_TEXT SHOWN_
○ ○ ○ ○ ○

When a loved one has Alzheimer’s disease, family members may struggle to find ways to manage difficult behaviors. A common one is agitation. It is difficult on its own, and can also cause other issues to arise, such as wandering. That’s why it’s so important to learn what might be triggering agitation and to take steps to minimize it whenever possible.
Potential Alzheimer’s Agitation Triggers
Here are a few potential causes of agitation you can explore to help your senior loved one:
Fatigue: Adults with Alzheimer’s commonly go without sleep for long periods of time. They can also have difficulty relaxing during the day. Both can contribute to extreme fatigue which increases the risk for agitation. If this sounds like your loved one’s situation, it might be good to talk with their physician for help overcoming their sleep problems.
Environment: Alzheimer’s makes it difficult for a person to process too much at one time. When the adult is in a noisy location, such as during a party or at a mall, the noisy, hectic environment can lead to anger and agitation. An environment that is calm is usually better. Playing soothing music may also be beneficial.
Pain: Verbal communication skills are often impaired early in the disease. This makes it tough for the senior to let you know when they are in pain. Undiagnosed pain is a common trigger for restlessness and agitation. While it might be difficult to do, try to assess your loved one for signs of pain. Do they have a fever? Are they grimacing? Having trouble walking? You may need the intervention of a physician to pinpoint the problem.
Change: Memory loss can make it difficult for a senior with Alzheimer’s disease to adapt to change. Because short-term memory is typically compromised in the early stages of the disease, a person with Alzheimer’s may not be able to remember new things. A change in one’s daily schedule, caregiver, or environment can increase the risk for agitation. It is usually best to create and stick with a structured daily routine.
Fear: When memory is impaired, even once familiar faces and places can seem foreign. This can leave a person with Alzheimer’s fearful and uncertain about what is happening to them. Understandably, this confusion can trigger episodes of agitation and wandering. This fear can be a difficult trigger to overcome. Try placing family photos in the home—those from past days are generally best. While it can be frustrating to do, some days might require you to explain who you are over and over.
Over-activity: Family caregivers have busy days. You may have no other choice than to take your loved one along when you run errands. Be aware, however, that doing too much in one day can increase the risk for agitation. Consider splitting up your stops over several days instead. Alzheimer’s experts recommend planning your outings around your loved ones best and worst times of day. For many, mid-morning is the optimum time of day for activity.
If you test each of these potential triggers without seeing any change in a senior’s agitation, you will likely need to talk with their primary care physician or neurologist for further advice.

○ ○ ○ ○ ○

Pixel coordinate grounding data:
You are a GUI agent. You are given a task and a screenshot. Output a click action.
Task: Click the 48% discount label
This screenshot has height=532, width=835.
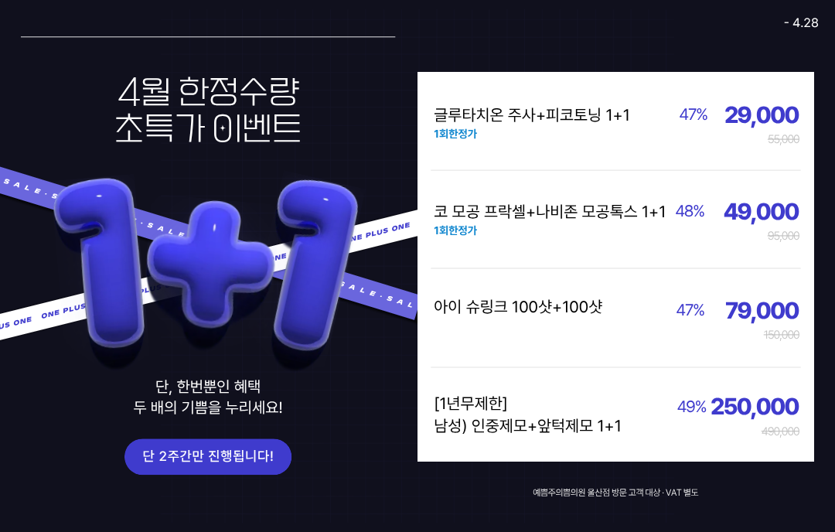coord(690,211)

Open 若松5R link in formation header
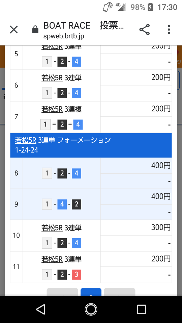[26, 140]
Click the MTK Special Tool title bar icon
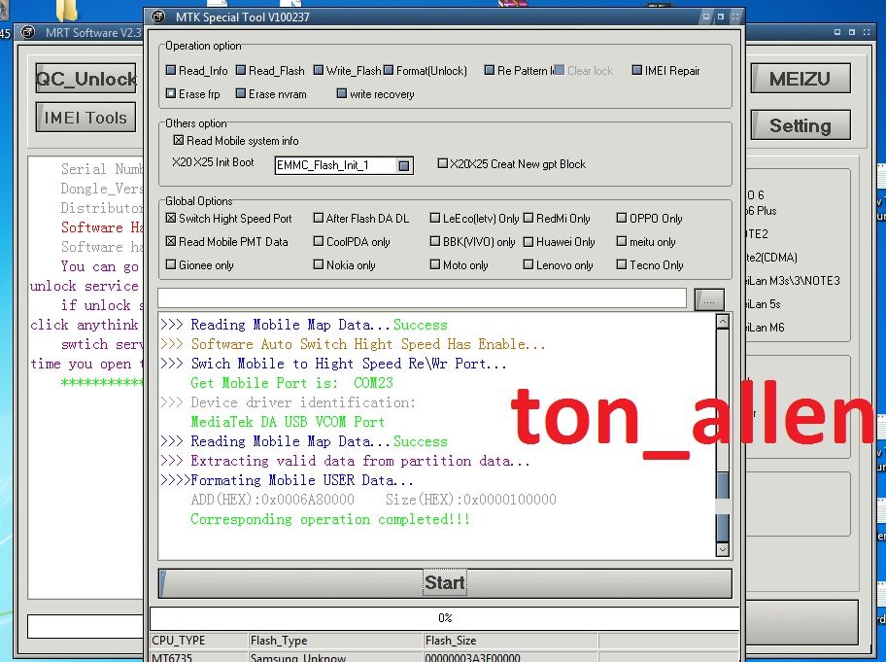Screen dimensions: 886x662 click(x=159, y=17)
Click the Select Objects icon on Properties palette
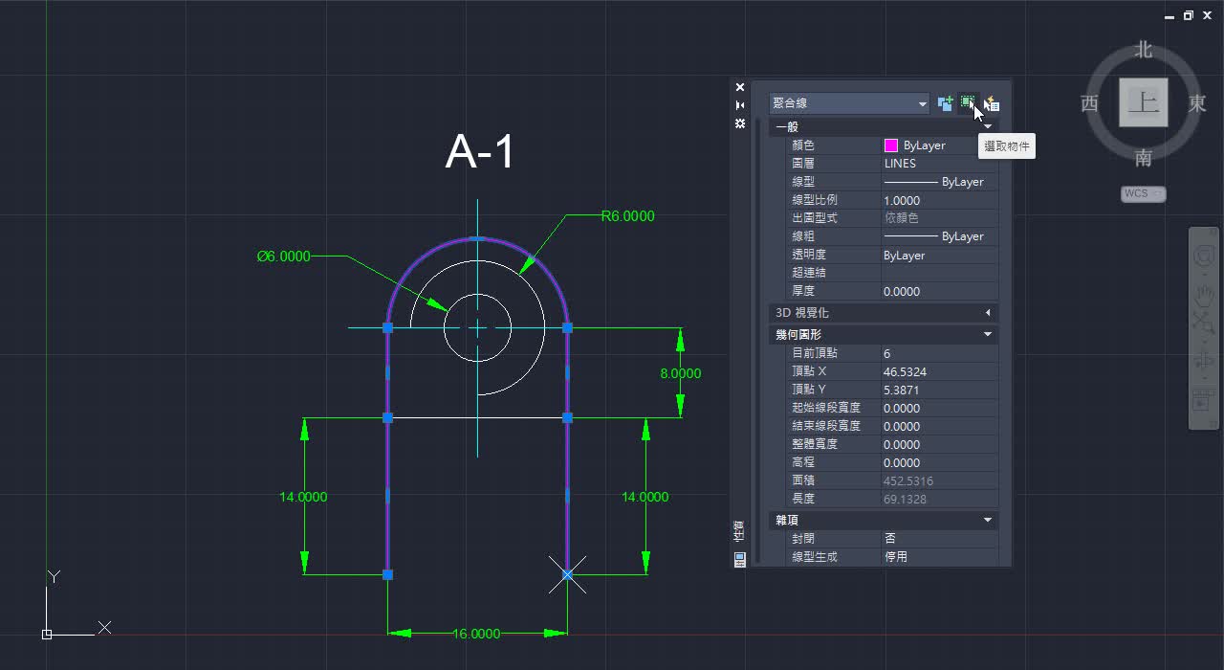 tap(968, 103)
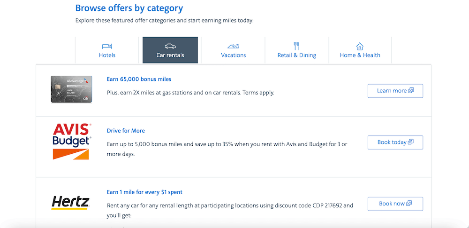
Task: Select the Retail & Dining tab
Action: (x=297, y=50)
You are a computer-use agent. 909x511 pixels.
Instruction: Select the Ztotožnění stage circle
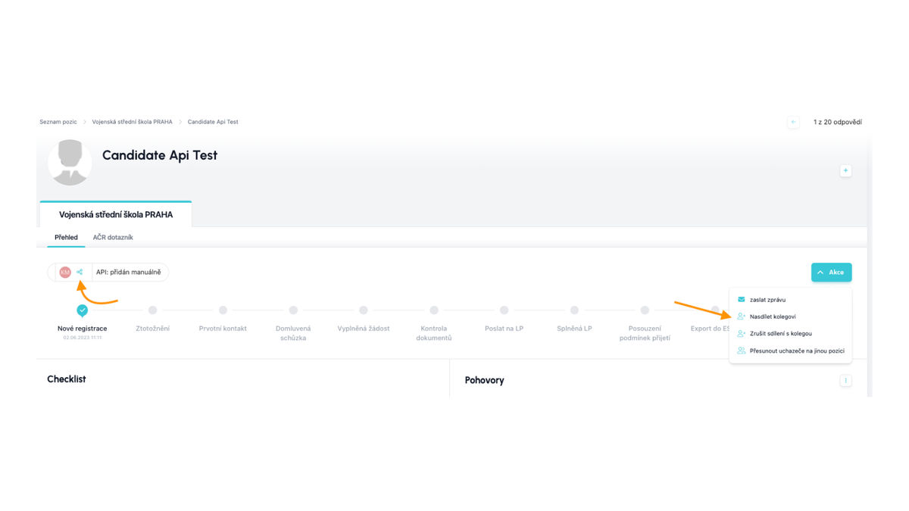(x=152, y=310)
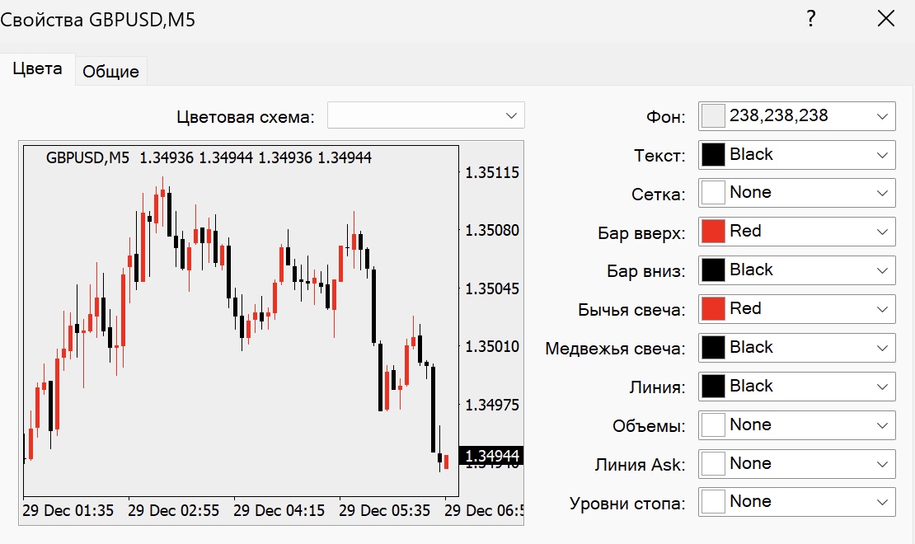Click the Фон gray color swatch
The width and height of the screenshot is (915, 544).
coord(713,116)
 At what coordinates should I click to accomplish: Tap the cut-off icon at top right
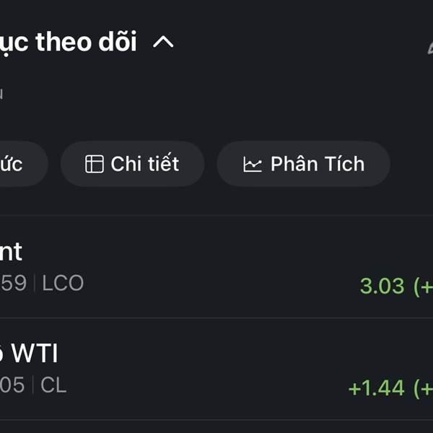pyautogui.click(x=429, y=49)
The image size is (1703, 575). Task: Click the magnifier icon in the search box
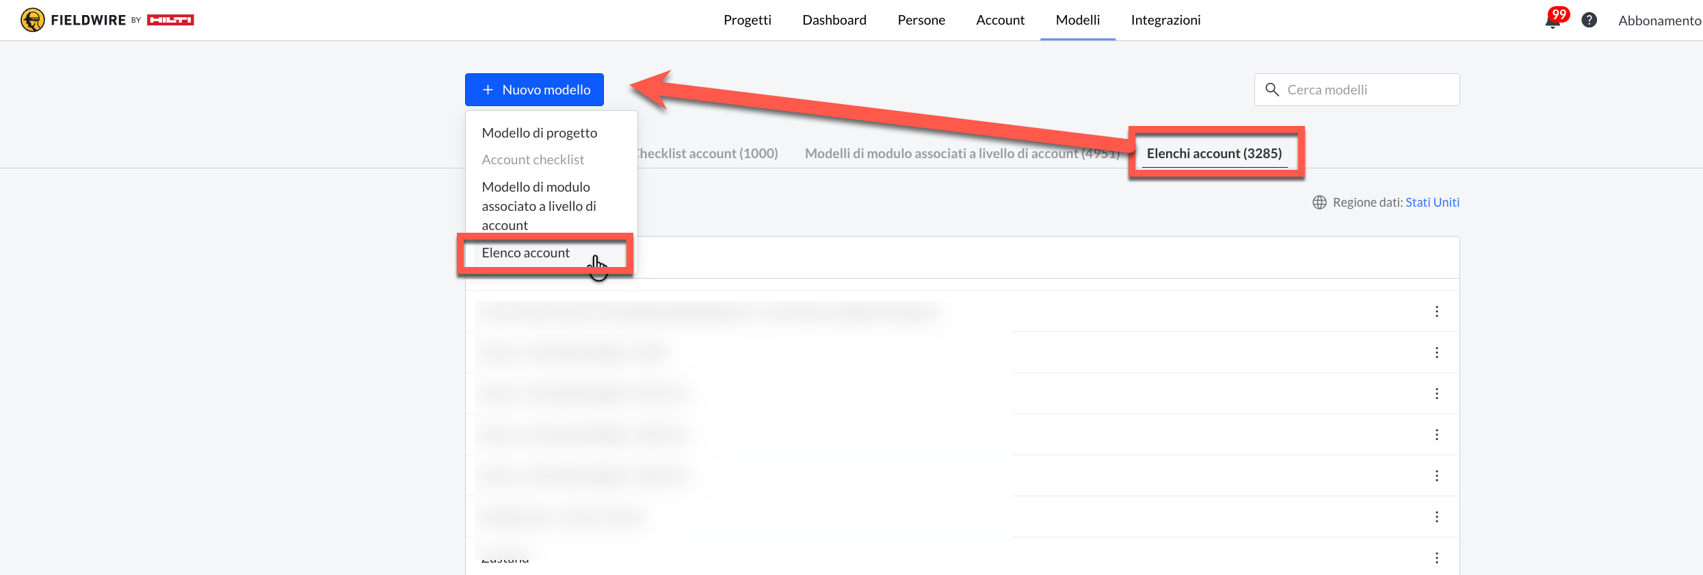pyautogui.click(x=1272, y=90)
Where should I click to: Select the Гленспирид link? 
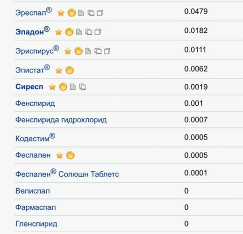pos(36,224)
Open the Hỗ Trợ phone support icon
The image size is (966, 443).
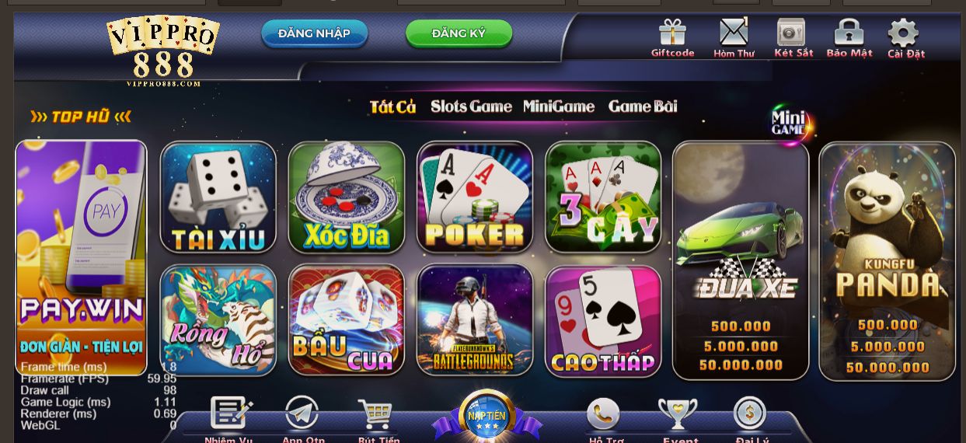point(603,414)
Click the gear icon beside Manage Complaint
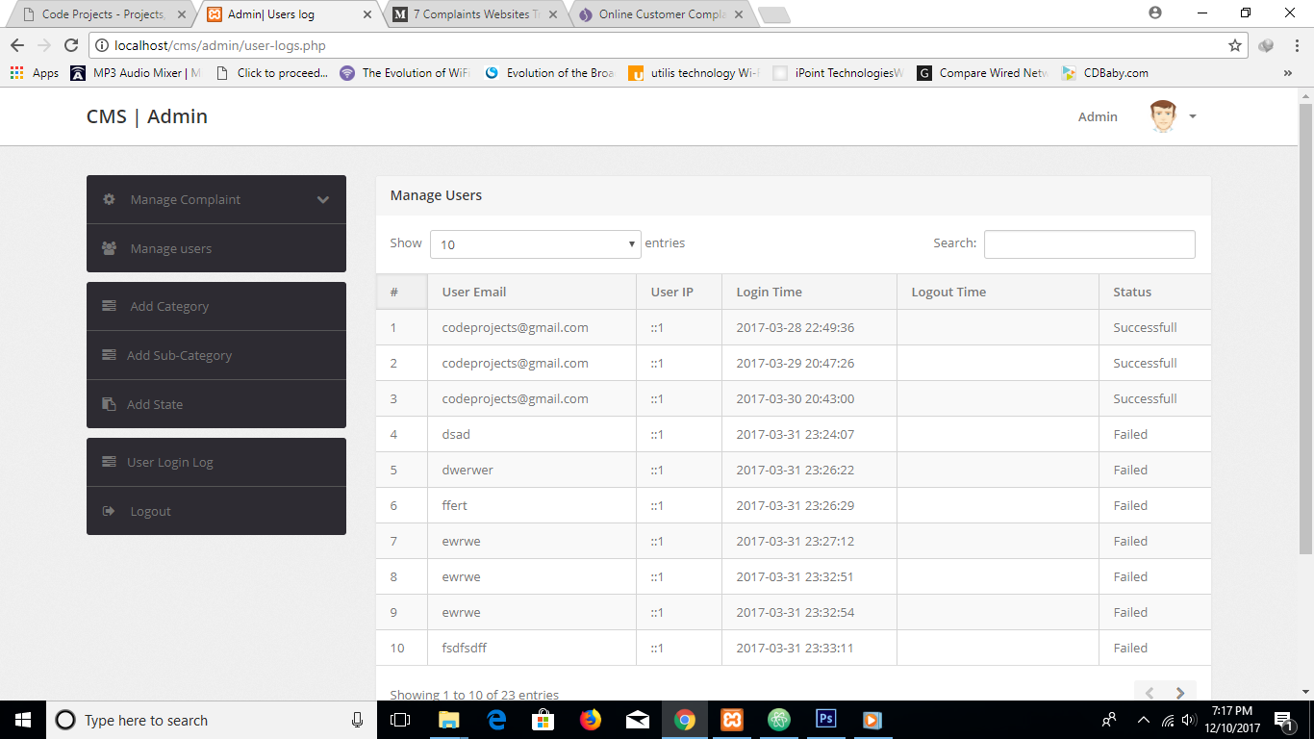This screenshot has height=739, width=1314. 109,199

○ ○ ○ ○ ○

_WHAT IS EXPECTED_
Write out everything from "Potential Alzheimer’s Agitation" down to "also be beneficial." in the Alzheimer's agitation text, substituting "doctor" for "physician". These lines come from a separate source.

_THE COMPLETED TASK_
Potential Alzheimer’s Agitation Triggers
Here are a few potential causes of agitation you can explore to help your senior loved one:
Fatigue: Adults with Alzheimer’s commonly go without sleep for long periods of time. They can also have difficulty relaxing during the day. Both can contribute to extreme fatigue which increases the risk for agitation. If this sounds like your loved one’s situation, it might be good to talk with their doctor for help overcoming their sleep problems.
Environment: Alzheimer’s makes it difficult for a person to process too much at one time. When the adult is in a noisy location, such as during a party or at a mall, the noisy, hectic environment can lead to anger and agitation. An environment that is calm is usually better. Playing soothing music may also be beneficial.